Aldehyde Dehydrogenase 2 Protects Against Post-Cardiac Arrest Myocardial Dysfunction Through a Novel Mechanism of Suppressing Mitochondrial Reactive Oxygen Species Production

Post-cardiac arrest myocardial dysfunction significantly contributes to early mortality after the return of spontaneous circulation. However, no effective therapy is available now. Aldehyde dehydrogenase 2 (ALDH2) enzyme has been shown to protect the heart from aldehyde toxicity such as 4-hydroxy-2-nonenal (4-HNE) and oxidative stress. In this study, we evaluated the effect of enhanced activity or expression of ALDH2 on post-cardiac arrest myocardial dysfunction and survival in a rat cardiac arrest model. Furthermore, we elucidated the underlying mechanisms with a focus on mitochondrial reactive oxygen species (ROS) production in a cell hypoxia/reoxygenation model.

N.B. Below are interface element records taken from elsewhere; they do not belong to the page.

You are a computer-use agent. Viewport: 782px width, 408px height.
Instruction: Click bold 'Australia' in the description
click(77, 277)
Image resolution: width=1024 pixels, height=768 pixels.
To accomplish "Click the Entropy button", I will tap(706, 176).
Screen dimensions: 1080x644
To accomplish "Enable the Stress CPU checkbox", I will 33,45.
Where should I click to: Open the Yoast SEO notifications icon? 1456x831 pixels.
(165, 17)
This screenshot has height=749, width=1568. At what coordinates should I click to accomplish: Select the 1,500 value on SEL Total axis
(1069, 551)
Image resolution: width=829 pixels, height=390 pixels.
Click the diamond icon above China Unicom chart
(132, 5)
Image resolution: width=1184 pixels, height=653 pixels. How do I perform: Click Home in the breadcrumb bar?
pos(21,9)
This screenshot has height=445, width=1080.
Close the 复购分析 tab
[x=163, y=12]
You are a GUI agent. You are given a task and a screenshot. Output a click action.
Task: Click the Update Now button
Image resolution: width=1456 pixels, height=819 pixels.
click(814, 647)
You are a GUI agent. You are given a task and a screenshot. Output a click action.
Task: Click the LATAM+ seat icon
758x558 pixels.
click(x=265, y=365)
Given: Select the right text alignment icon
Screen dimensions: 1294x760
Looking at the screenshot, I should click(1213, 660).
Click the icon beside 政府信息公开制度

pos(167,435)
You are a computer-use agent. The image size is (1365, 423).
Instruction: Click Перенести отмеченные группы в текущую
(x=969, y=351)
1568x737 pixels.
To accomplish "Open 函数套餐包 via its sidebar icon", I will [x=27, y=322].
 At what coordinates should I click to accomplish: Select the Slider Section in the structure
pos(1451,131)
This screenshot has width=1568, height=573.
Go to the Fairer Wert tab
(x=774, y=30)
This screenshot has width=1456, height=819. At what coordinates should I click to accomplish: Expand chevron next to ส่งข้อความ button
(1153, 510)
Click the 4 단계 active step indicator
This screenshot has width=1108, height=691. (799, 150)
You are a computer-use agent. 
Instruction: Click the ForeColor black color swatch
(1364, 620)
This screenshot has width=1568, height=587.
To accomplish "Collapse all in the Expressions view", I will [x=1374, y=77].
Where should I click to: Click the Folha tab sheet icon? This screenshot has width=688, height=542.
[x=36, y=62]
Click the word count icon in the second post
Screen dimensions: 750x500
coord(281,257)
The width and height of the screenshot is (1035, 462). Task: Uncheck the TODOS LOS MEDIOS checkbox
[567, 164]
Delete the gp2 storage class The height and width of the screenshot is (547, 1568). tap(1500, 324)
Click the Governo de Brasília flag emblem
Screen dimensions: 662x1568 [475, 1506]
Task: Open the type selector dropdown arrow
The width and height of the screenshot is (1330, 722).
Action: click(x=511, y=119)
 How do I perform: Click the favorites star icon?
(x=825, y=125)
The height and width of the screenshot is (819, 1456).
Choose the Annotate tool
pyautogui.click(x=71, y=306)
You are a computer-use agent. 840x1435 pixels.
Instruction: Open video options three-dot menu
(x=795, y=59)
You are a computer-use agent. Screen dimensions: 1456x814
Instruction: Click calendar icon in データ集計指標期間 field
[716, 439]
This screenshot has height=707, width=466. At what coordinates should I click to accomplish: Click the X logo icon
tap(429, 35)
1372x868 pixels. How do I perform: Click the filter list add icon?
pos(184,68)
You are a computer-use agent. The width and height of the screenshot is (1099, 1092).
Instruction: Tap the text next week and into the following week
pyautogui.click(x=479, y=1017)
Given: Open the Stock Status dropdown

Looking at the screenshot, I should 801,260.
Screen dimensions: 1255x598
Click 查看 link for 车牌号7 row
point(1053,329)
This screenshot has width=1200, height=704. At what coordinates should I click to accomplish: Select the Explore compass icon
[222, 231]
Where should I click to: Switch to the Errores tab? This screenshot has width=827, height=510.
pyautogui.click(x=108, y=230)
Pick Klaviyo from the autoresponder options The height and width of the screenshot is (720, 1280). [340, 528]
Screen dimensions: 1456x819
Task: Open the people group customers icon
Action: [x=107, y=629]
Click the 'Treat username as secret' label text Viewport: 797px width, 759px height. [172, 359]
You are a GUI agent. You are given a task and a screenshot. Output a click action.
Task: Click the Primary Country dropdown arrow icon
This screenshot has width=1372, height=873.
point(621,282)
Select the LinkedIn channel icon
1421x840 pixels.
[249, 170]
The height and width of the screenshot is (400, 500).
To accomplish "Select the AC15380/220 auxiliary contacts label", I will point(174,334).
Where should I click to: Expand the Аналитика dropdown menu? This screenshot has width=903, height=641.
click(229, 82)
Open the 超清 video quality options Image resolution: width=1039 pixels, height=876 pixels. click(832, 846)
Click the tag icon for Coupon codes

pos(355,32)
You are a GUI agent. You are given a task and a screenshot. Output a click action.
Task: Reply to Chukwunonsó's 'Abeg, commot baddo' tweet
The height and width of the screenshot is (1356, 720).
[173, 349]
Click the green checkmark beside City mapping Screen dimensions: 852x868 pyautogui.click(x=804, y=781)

A total of 126 rats were used for the ALDH2 activation or cardiac overexpression of ALDH2 studies. Randomization was done 10 min before the respective agonist injection or in vivo gene delivery. We showed that enhanced activity or expression of ALDH2 significantly improved contractile function of the left ventricle and survival rate in rats subjected to cardiac arrest-cardiopulmonary resuscitation procedure. Moreover, ALDH2 prevented cardiac arrest-induced cardiomyocyte death from apoptosis and mitochondrial damage. Mechanistically, 4-HNE, a representative substrate of ALDH2, was dominantly increased in the hypoxia/reoxygenation-exposed cardiomyocytes. Direct addition of 4-HNE led to significantly augmented succinate accumulation and mitochondrial ROS production. Through metabolizing 4-HNE, ALDH2 significantly inhibited mitochondrial ROS production. Our findings provide compelling evidence of the cardioprotective effects of ALDH2 and therapeutic targeting this enzyme would provide an important approach for treating post-cardiac arrest myocardial dysfunction.